───── Materials provided ─────

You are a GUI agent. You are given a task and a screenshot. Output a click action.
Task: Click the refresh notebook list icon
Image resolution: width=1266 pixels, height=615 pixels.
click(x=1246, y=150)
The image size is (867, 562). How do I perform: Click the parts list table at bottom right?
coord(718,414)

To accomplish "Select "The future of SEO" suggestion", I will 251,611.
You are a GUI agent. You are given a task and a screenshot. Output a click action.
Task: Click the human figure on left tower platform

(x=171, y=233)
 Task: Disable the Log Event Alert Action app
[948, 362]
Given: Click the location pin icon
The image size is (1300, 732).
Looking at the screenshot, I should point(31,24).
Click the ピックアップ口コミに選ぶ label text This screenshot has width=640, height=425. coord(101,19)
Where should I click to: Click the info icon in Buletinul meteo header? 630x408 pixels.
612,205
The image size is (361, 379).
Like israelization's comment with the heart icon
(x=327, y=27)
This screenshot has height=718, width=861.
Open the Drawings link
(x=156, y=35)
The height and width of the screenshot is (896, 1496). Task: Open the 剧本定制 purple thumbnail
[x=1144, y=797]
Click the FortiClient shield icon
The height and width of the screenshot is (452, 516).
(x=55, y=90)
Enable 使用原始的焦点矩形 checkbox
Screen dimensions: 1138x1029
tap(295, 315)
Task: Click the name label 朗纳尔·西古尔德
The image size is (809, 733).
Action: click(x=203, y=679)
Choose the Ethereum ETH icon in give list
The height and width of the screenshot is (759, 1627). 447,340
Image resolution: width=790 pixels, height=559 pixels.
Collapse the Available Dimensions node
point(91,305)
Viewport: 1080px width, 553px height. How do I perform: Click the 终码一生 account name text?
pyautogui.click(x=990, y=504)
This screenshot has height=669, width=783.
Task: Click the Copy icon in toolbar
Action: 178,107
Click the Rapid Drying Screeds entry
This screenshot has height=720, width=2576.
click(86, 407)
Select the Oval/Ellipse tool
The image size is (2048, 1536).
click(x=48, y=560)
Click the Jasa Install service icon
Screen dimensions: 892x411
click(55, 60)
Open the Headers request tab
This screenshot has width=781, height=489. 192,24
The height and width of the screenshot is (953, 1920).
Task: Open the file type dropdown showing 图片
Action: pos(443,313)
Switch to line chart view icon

─────

• _Assigned task_
The full listing has to be duplicated exactly.

• _Completed task_
You are a GUI agent. You are given a task and a screenshot. Output a click action.
Task: Click the refresh notebook list icon
Image resolution: width=1266 pixels, height=615 pixels.
click(x=1246, y=150)
The image size is (867, 562). How do I perform: Click the parts list table at bottom right?
coord(718,414)

To accomplish "Select "The future of SEO" suggestion", I will 251,611.
You are a GUI agent. You are given a task and a screenshot. Output a click action.
Task: Click the human figure on left tower platform

(x=171, y=233)
 Task: Disable the Log Event Alert Action app
[948, 362]
Given: Click the location pin icon
The image size is (1300, 732).
Looking at the screenshot, I should point(31,24).
Click the ピックアップ口コミに選ぶ label text This screenshot has width=640, height=425. coord(101,19)
Where should I click to: Click the info icon in Buletinul meteo header? 630x408 pixels.
612,205
The image size is (361, 379).
Like israelization's comment with the heart icon
(x=327, y=27)
This screenshot has height=718, width=861.
Open the Drawings link
(x=156, y=35)
The height and width of the screenshot is (896, 1496). Task: Open the 剧本定制 purple thumbnail
[x=1144, y=797]
Click the FortiClient shield icon
The height and width of the screenshot is (452, 516).
(x=55, y=90)
Enable 使用原始的焦点矩形 checkbox
Screen dimensions: 1138x1029
tap(295, 315)
Task: Click the name label 朗纳尔·西古尔德
The image size is (809, 733).
Action: click(x=203, y=679)
Choose the Ethereum ETH icon in give list
The height and width of the screenshot is (759, 1627). 447,340
Image resolution: width=790 pixels, height=559 pixels.
Collapse the Available Dimensions node
point(91,305)
Viewport: 1080px width, 553px height. How do I perform: Click the 终码一生 account name text?
pyautogui.click(x=990, y=504)
This screenshot has height=669, width=783.
Task: Click the Copy icon in toolbar
Action: 178,107
Click the Rapid Drying Screeds entry
This screenshot has height=720, width=2576.
click(86, 407)
Select the Oval/Ellipse tool
The image size is (2048, 1536).
click(x=48, y=560)
Click the Jasa Install service icon
Screen dimensions: 892x411
click(55, 60)
Open the Headers request tab
This screenshot has width=781, height=489. 192,24
The height and width of the screenshot is (953, 1920).
Task: Open the file type dropdown showing 图片
Action: pos(443,313)
Switch to line chart view icon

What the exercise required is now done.